[Saved data entries]
☆ ☆ ☆

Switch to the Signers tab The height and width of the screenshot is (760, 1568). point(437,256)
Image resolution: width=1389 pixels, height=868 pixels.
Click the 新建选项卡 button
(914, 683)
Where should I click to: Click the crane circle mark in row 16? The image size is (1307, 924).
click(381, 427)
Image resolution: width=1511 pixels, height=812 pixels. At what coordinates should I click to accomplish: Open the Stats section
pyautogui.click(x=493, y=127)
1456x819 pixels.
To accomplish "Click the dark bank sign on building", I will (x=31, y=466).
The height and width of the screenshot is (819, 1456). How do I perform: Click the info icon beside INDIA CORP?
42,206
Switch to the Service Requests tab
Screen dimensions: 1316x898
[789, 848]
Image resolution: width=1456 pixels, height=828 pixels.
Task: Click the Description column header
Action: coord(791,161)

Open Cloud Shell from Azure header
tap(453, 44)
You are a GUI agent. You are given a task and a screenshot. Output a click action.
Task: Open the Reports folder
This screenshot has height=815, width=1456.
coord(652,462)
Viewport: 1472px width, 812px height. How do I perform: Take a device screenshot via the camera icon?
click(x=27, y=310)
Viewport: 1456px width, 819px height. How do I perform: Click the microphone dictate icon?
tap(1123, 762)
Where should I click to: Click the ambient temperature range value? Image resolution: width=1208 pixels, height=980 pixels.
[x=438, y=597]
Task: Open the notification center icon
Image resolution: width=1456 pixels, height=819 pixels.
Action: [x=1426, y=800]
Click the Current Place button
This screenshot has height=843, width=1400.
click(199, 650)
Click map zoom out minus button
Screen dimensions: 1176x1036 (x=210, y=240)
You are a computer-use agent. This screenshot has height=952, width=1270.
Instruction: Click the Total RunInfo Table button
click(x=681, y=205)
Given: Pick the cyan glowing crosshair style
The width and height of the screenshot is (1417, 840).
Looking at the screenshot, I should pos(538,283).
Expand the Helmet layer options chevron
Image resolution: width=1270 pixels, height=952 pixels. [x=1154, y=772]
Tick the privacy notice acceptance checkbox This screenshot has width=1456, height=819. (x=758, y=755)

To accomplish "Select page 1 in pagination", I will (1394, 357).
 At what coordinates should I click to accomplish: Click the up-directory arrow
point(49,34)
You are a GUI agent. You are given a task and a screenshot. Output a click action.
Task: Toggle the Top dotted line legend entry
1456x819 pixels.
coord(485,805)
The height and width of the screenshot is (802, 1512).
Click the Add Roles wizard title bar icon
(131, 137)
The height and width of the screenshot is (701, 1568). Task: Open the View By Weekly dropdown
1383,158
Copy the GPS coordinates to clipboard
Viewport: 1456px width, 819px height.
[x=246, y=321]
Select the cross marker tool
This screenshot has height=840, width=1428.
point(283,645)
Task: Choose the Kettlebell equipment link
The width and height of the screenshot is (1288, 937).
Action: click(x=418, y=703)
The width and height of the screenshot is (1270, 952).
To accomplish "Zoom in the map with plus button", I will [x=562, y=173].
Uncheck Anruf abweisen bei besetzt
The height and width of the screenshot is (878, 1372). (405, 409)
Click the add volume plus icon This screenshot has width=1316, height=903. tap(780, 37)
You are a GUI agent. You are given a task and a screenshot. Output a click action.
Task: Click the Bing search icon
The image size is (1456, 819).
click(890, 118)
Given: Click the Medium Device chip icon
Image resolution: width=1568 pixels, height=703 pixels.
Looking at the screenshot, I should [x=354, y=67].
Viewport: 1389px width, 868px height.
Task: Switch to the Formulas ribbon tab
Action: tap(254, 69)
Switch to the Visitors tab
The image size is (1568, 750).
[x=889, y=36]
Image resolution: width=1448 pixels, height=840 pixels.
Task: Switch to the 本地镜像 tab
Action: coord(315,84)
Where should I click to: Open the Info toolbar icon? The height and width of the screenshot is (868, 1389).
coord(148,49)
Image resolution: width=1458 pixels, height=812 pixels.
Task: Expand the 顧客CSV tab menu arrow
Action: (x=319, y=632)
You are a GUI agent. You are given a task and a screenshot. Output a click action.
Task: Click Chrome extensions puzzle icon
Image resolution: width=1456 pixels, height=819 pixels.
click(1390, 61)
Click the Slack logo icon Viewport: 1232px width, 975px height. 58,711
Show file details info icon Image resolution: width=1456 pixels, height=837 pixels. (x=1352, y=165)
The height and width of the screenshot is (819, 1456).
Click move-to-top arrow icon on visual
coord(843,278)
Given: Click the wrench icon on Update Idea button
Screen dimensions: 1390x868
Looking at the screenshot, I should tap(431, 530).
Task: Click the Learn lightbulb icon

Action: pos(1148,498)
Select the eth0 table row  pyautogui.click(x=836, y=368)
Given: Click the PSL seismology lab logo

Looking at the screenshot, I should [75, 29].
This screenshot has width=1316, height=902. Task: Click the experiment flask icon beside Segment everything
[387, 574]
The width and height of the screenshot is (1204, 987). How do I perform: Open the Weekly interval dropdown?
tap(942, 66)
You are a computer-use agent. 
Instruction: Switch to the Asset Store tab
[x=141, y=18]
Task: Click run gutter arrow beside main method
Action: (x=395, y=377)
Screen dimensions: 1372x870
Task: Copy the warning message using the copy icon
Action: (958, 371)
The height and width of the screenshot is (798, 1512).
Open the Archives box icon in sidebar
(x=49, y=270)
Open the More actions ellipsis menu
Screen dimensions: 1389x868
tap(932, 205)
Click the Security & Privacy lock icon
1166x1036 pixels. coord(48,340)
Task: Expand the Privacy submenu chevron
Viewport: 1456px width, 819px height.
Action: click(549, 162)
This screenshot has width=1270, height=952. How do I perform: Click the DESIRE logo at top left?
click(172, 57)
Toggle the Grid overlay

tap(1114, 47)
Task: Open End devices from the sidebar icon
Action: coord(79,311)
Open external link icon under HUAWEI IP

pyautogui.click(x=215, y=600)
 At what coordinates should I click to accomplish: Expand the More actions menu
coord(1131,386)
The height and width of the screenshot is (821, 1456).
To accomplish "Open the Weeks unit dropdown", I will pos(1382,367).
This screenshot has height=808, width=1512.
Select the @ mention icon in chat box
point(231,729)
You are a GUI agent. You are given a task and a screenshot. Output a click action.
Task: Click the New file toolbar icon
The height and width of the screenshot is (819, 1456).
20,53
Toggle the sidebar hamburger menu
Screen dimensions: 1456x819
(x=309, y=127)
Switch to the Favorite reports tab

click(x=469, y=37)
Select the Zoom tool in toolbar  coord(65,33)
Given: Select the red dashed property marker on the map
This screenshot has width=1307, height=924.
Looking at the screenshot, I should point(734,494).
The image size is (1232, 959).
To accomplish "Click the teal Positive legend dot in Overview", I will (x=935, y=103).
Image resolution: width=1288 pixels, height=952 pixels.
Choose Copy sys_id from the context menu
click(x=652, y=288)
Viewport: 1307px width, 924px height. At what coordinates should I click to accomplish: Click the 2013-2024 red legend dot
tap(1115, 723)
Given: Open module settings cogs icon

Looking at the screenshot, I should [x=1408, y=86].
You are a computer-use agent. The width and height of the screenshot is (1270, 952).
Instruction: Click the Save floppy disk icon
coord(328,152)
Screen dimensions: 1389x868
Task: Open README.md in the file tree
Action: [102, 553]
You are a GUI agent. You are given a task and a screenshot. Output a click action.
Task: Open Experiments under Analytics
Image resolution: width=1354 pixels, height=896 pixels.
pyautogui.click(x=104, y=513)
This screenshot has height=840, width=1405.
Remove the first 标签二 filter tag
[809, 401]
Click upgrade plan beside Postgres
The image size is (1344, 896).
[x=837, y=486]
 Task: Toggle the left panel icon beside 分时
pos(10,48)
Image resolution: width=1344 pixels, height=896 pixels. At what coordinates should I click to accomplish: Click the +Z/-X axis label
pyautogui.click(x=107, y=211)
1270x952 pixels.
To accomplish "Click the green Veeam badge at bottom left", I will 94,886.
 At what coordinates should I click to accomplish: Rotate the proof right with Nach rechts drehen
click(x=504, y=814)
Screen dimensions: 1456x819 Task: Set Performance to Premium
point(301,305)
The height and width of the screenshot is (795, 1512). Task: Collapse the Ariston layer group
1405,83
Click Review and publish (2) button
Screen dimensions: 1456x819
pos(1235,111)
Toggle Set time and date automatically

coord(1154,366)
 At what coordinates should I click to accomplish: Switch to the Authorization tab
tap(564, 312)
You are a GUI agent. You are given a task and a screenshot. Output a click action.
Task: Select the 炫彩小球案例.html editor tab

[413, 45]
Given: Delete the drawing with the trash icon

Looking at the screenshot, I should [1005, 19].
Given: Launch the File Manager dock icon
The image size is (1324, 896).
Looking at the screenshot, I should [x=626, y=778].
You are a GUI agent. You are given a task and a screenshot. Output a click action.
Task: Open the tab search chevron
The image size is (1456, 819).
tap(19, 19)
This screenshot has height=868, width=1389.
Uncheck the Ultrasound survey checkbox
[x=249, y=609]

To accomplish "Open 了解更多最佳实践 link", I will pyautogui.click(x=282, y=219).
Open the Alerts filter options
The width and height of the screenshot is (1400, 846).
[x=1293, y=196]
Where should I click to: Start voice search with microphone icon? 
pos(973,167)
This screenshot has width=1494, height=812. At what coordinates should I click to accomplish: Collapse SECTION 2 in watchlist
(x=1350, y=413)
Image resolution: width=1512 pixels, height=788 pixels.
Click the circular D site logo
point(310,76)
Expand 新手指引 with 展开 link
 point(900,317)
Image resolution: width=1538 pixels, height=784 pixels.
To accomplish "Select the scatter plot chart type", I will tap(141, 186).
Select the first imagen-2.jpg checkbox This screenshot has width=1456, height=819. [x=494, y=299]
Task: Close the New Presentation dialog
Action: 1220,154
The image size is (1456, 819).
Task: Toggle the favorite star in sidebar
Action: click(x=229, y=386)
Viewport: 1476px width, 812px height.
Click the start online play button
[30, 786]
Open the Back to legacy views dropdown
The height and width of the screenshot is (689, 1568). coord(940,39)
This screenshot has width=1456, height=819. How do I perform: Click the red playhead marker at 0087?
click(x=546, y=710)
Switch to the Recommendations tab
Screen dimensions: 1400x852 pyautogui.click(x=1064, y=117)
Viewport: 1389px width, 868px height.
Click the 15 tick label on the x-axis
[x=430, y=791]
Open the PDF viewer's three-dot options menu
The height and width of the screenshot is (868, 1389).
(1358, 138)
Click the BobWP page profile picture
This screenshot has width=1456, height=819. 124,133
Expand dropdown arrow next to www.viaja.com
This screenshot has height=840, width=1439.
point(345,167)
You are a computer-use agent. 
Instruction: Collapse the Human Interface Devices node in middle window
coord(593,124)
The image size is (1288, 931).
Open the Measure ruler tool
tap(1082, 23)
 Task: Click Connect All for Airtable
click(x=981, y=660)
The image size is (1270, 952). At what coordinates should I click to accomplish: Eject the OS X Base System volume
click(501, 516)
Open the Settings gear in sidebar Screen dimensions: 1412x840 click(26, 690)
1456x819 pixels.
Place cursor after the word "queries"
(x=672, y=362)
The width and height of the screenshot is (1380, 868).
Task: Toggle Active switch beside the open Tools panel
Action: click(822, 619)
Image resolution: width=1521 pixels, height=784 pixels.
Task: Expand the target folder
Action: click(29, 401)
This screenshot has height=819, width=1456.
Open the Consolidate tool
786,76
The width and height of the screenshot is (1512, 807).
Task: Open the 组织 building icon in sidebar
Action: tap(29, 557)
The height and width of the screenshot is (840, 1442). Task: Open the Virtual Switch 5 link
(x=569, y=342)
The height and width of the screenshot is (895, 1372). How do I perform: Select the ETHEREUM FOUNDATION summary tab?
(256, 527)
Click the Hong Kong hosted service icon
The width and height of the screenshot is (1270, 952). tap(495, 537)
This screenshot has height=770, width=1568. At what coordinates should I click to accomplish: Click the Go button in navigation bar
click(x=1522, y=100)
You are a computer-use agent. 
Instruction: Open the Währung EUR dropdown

☆ ☆ ☆

> _TASK REQUIREMENTS_: Given the records above, restate word for word only the lines starting at the one with "The image size is (1568, 750)." and ending at the one with "Given: Click the wrench".

> _ANSWER BOX_:
The image size is (1568, 750).
[x=889, y=36]
Image resolution: width=1448 pixels, height=840 pixels.
Task: Switch to the 本地镜像 tab
Action: coord(315,84)
Where should I click to: Open the Info toolbar icon? The height and width of the screenshot is (868, 1389).
coord(148,49)
Image resolution: width=1458 pixels, height=812 pixels.
Task: Expand the 顧客CSV tab menu arrow
Action: (x=319, y=632)
You are a GUI agent. You are given a task and a screenshot. Output a click action.
Task: Click Chrome extensions puzzle icon
Image resolution: width=1456 pixels, height=819 pixels.
click(1390, 61)
Click the Slack logo icon Viewport: 1232px width, 975px height. 58,711
Show file details info icon Image resolution: width=1456 pixels, height=837 pixels. (x=1352, y=165)
The height and width of the screenshot is (819, 1456).
Click move-to-top arrow icon on visual
coord(843,278)
Given: Click the wrench icon on Update Idea button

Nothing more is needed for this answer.